Hebbian and neuromodulatory mechanisms interact to trigger associative memory formation

Joshua P. Johansen, Lorenzo Diaz-Mataix, Hiroki Hamanaka, Takaaki Ozawa, Edgar Ycu, Jenny Koivumaa, Ashwani Kumar, Mian Hou, Karl Deisseroth, Edward S. Boyden, Joseph E. LeDoux

Research output: Contribution to journalArticlepeer-review


A long-standing hypothesis termed "Hebbian plasticity" suggests that memories are formed through strengthening of synaptic connections between neurons with correlated activity. In contrast, other theories propose that coactivation of Hebbian and neuromodulatory processes produce the synaptic strengthening that underlies memory formation. Using optogenetics we directly tested whether Hebbian plasticity alone is both necessary and sufficient to produce physiological changes mediating actual memory formation in behaving animals. Our previous work with this method suggested that Hebbian mechanisms are sufficient to produce aversive associative learning under artificial conditions involving strong, iterative training.
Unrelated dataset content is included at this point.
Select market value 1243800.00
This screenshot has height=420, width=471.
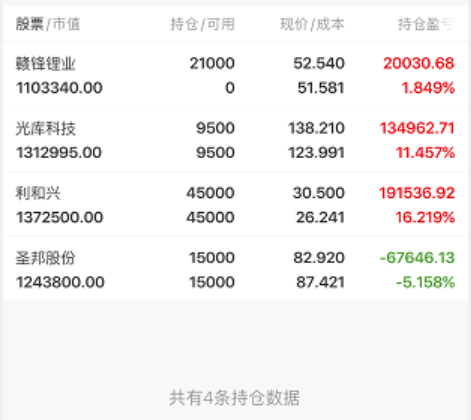click(60, 282)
Here we systematically tested whether Hebbian mechanisms are necessary and sufficient to produce associative learning under more moderate training conditions that are similar to those that occur in daily life. We measured neural plasticity in the lateral amygdala, a brain region important for associative memory storage about danger. Our findings provide evidence that Hebbian mechanisms are necessary to produce neural plasticity in the lateral amygdala and behavioral memory formation. However, under these conditions Hebbian mechanisms alone were not sufficient to produce these physiological and behavioral effects unless neuromodulatory systems were coactivated. These results provide insight into how aversive experiences trigger memories and suggest that combined Hebbian and neuromodulatory processes interact to engage associative aversive learning.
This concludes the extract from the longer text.